Food Marketers Are Responsible

 The other side of the argument is that food marketers continuously use deceptive labeling practices in regards to serving sizes where calorie count, fat content, and sugar content are labeled in ways that mislead the consumer. Fast food companies ensure that they are located in high-traffic areas and use excessive amounts of advertising ($4.2 billion a year) just in marketing to children. Average serving sizes at fast food restaurants have increased from 800 to 1100 calories per visit. These factors combined with the fact that fast food is consistently cheaper and more convenient than healthy food to purchase has led to the obesity epidemic.

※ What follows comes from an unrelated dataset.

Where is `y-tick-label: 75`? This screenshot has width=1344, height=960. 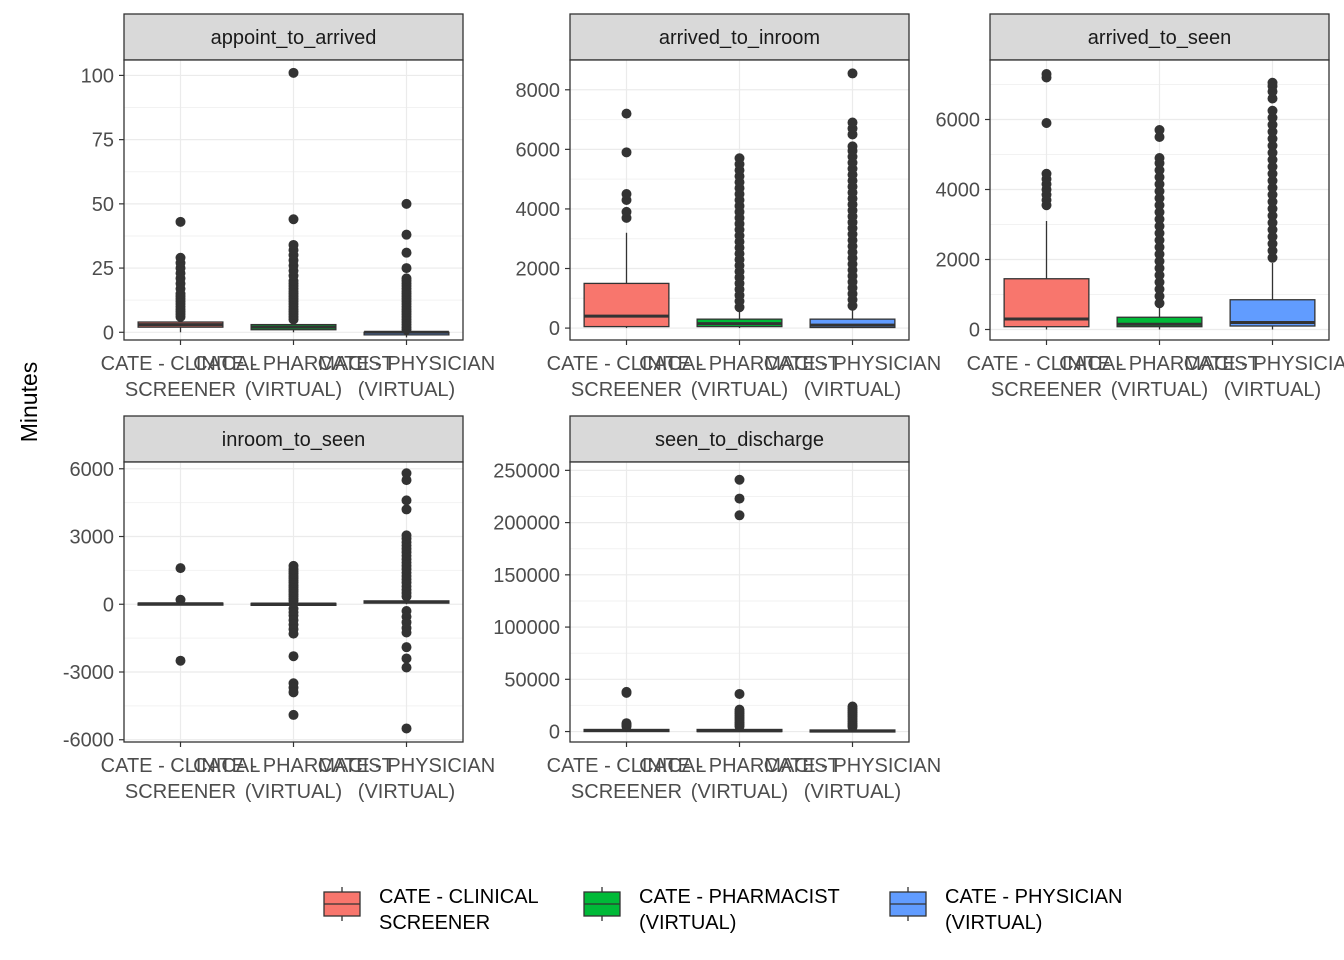 y-tick-label: 75 is located at coordinates (103, 141).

The practice of food marketers promoting the idea that fast food and “junk food” can be a part of a healthy diet has mislead consumers as to what healthy eating actually consists of. Children are targeted from such a young age that they become addicted to fast food and continue the unhealthy eating patterns into adulthood.  All of this has lead to an increase of 4.5% to 7% in childhood obesity in children ages 6 to 19 years. The rate of overall obesity in America has doubled compared to what it was 30 years ago. Currently 25% of Americans are classified as being obese

 

My Conclusion

 It is a situation in which neither consumers nor food marketers can be single-handedly blamed. Parents play such a significant role in teaching and guiding their children as to what constitutes healthy eating and lifestyle and they seem to be failing in this respect more and more. The majority of parents choose the cheaper, most convenient way to feed their kids, which almost always includes fast food. This needs to be addressed through educating parents and teachers about how children should be fed and the negative effects of not having a proper diet. As well, exercise levels need to be increased because not getting enough physical activity plays just as important a part of becoming overweight. These are areas where parents and educators are responsible.

Food marketers need to cease deceptive labeling practices. Serving sizes need to be realistic and not mislead consumers into thinking the whole bag of chips is 300 calories when really only the 50 gram serving size (or 1/5 the bag) is 300 calories. Advertising directly to children needs to be decreased so that parents do not need to consistently battle with what their children think they want (based on flashy fast food marketing) and what they should be eating.

Consumers cannot entirely put the blame on food marketers because what you choose to eat is a personal decision. Food marketers should ensure that it is ultimately an informed decision and not a manipulated one.